_TASK STATEMENT_
The records below need to be restated word for word.
------------
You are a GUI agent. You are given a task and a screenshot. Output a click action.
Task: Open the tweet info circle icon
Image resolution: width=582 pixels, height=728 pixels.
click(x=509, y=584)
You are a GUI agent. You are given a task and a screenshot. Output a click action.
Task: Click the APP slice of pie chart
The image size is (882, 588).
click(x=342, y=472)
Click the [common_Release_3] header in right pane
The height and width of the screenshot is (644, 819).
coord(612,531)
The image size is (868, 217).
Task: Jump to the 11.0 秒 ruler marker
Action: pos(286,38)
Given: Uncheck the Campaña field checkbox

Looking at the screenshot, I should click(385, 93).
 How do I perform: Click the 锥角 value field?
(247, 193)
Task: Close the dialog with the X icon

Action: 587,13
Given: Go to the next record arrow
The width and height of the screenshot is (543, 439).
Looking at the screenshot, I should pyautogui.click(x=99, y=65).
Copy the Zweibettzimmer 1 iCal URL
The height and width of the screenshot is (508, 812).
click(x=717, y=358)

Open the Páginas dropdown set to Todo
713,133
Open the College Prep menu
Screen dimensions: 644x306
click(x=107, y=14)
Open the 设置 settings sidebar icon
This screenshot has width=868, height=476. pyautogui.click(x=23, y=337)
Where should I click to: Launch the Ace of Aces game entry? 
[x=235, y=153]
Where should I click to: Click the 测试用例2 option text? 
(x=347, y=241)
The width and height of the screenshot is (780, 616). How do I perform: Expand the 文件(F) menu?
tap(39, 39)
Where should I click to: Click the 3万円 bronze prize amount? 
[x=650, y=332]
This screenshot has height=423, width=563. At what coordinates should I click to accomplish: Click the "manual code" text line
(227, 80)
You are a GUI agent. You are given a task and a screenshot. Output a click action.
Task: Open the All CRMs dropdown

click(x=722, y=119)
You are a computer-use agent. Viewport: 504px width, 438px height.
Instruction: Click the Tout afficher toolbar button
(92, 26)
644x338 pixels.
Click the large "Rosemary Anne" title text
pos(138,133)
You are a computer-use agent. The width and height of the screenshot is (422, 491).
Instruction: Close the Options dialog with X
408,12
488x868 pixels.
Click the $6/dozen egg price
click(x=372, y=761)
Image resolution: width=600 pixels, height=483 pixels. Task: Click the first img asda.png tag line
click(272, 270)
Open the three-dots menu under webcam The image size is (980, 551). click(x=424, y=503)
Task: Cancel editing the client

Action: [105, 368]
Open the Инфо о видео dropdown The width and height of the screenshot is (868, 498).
------------
_OUTPUT FOR THIS TASK_
You are a GUI agent. You are given a task and a screenshot. Output a click action.
Task: Open the tweet info circle icon
Image resolution: width=582 pixels, height=728 pixels.
click(x=509, y=584)
You are a GUI agent. You are given a task and a screenshot. Output a click action.
Task: Click the APP slice of pie chart
The image size is (882, 588).
click(x=342, y=472)
Click the [common_Release_3] header in right pane
The height and width of the screenshot is (644, 819).
coord(612,531)
The image size is (868, 217).
Task: Jump to the 11.0 秒 ruler marker
Action: pos(286,38)
Given: Uncheck the Campaña field checkbox

Looking at the screenshot, I should click(385, 93).
 How do I perform: Click the 锥角 value field?
(247, 193)
Task: Close the dialog with the X icon

Action: 587,13
Given: Go to the next record arrow
The width and height of the screenshot is (543, 439).
Looking at the screenshot, I should pyautogui.click(x=99, y=65).
Copy the Zweibettzimmer 1 iCal URL
The height and width of the screenshot is (508, 812).
click(x=717, y=358)

Open the Páginas dropdown set to Todo
713,133
Open the College Prep menu
Screen dimensions: 644x306
click(x=107, y=14)
Open the 设置 settings sidebar icon
This screenshot has width=868, height=476. pyautogui.click(x=23, y=337)
Where should I click to: Launch the Ace of Aces game entry? 
[x=235, y=153]
Where should I click to: Click the 测试用例2 option text? 
(x=347, y=241)
The width and height of the screenshot is (780, 616). How do I perform: Expand the 文件(F) menu?
tap(39, 39)
Where should I click to: Click the 3万円 bronze prize amount? 
[x=650, y=332]
This screenshot has height=423, width=563. At what coordinates should I click to accomplish: Click the "manual code" text line
(227, 80)
You are a GUI agent. You are given a task and a screenshot. Output a click action.
Task: Open the All CRMs dropdown

click(x=722, y=119)
You are a computer-use agent. Viewport: 504px width, 438px height.
Instruction: Click the Tout afficher toolbar button
(92, 26)
644x338 pixels.
Click the large "Rosemary Anne" title text
pos(138,133)
You are a computer-use agent. The width and height of the screenshot is (422, 491).
Instruction: Close the Options dialog with X
408,12
488x868 pixels.
Click the $6/dozen egg price
click(x=372, y=761)
Image resolution: width=600 pixels, height=483 pixels. Task: Click the first img asda.png tag line
click(272, 270)
Open the three-dots menu under webcam The image size is (980, 551). click(x=424, y=503)
Task: Cancel editing the client

Action: [105, 368]
Open the Инфо о видео dropdown The width and height of the screenshot is (868, 498).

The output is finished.